In 1928 he was appointed English lecturer at the famous Ecole Normale Supérieure in Paris, where he stayed until 1930. He returned to Ireland briefly to obtain his Masters degree, then travelled widely throughout Europe between 1932 and 1937, before making Paris his permanent home
During World War II, Beckett became actively involved in the French resistance movement, until the arrest of several friends in 1942 obliged him to distance himself to escape Nazi detection. It was then that he moved to Vinchy and worked as a farm labourer.
Back in Paris after the war, Beckett soon became part of a group of avant-garde artists, developing a close friendship with James Joyce.
It was in 1952 that Beckett wrote the work that would bring him international acclaim, Waiting for Godot.
However, it had an inauspicious beginning. The premiere in Paris in 1953 was in a tiny theatre and with a cast of university students. A student’s guide to the plays of Samuel Beckett (pp. 38–9) describes the initial reaction to the play:
The reactions of the Paris audience were mixed but the play immediately gained distinguished supporters. Jean Anouilh saw the opening of Godot as being as important as the first production of a Pirandello play in Paris forty years earlier.
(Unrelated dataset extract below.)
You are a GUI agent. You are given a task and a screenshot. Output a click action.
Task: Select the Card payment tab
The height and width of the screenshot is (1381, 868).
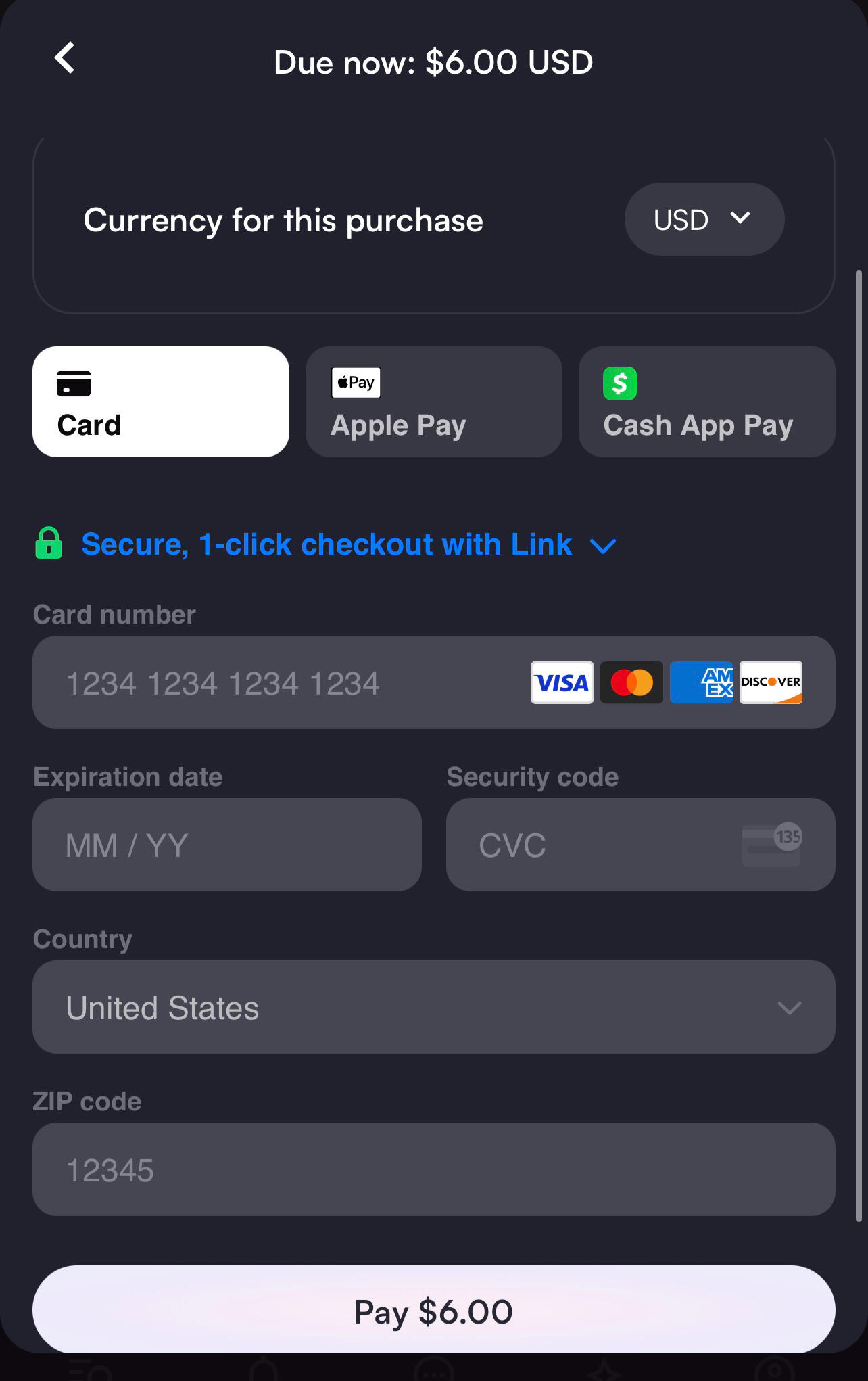click(x=161, y=402)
Jacques Audiberti wrote in Arts of 16 January 1953 that Godot seemed, 'a perfect work which deserves triumph,' and Armand Salacrou claimed in the same magazine on 27 February that they had all been waiting 'for this play of our time.'
… At its first London production, the play was treated with bafflement and derision by the daily paper, but two important reviews in the Sunday Times and The Observer … started the flow of enthusiasm, speculation, and controversy that has surrounded Godot ever since. After the publication of the text by Faber in 1956, a review by GS Fraser in the Times Literary Supplement provoked a correspondence lasting several weeks about the meaning of the play.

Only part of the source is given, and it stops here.